Multifractal Analysis: From Theory to Applications and Back (14w5045)

Organizers

(CNRS, ENS de Lyon)

(Université Paris est Créteil)

(Universidad de Buenos Aires)

Vladas Pipiras (University of North Carolina - Chapel Hill)

Description

The Banff International Research Station will host the "Multifractal Analysis: From Theory to Applications and Back " workshop from February 23rd to February 28th, 2014.

Many real-life objects are highly irregular, especially when examined up close.
For example, these could be natural,
medical or texture images taken at high resolution.
They could also be the measurements of a stock price,
wind
velocity in a turbulent flow or rainfall, showing extremely high
irregularity when recorded in time or space.
Multifractals are mathematical models capturing and
characterizing several forms of such regularity (or irregularity).
If fractals are characterized by a single regularity exponent, multifractals
are now associated with a range of such regularity exponents.
Understanding and knowing the regularity structure of an object
could and have been used for classification, model building,
testing of hypotheses, and other critical data analysis tasks.

Multifractal analysis is an emerging field that aims to provide tools for
the practical analysis and modeling of
data exhibiting multifractal properties, and to build a
mathematical theory for the underlying phenomenon.
It finds its roots and is of growing interest in at least
three communities: First, functional analysis and
geometric measure theory which are theoretical mathematics,
second, probabilistic and statistical modeling,
and third, signal and image processing, and applications at large.
The goal of the workshop is to gather a selected group of
interested experts from these
communities in order to foster cross-fertilization and knowledge
transfer between the communities, to identify
open and key issues in multifractal analysis, and to serve
as the starting point of new collaborations to tackle these issues.

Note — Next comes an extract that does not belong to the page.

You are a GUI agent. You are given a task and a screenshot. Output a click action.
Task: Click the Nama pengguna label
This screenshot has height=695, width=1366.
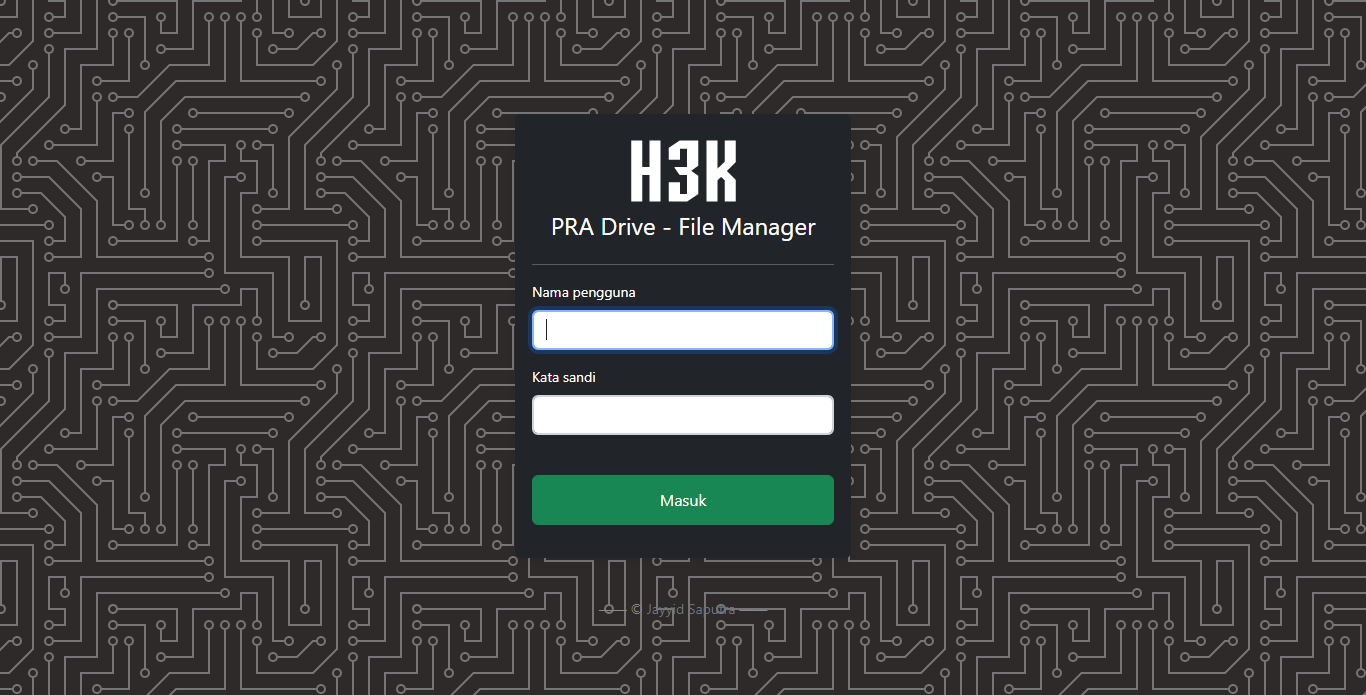tap(584, 292)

The Banff International Research Station for Mathematical Innovation and Discovery (BIRS) is a collaborative Canada-US-Mexico venture that provides an environment for creative interaction as well as the exchange of ideas, knowledge, and methods within the Mathematical Sciences, with related disciplines and with industry. The research station is located at The Banff Centre in Alberta and is supported by Canada's Natural Science and Engineering Research Council (NSERC), the U.S. National Science Foundation (NSF), Alberta's Advanced Education and Technology, and Mexico's Consejo Nacional de Ciencia y Tecnología (CONACYT).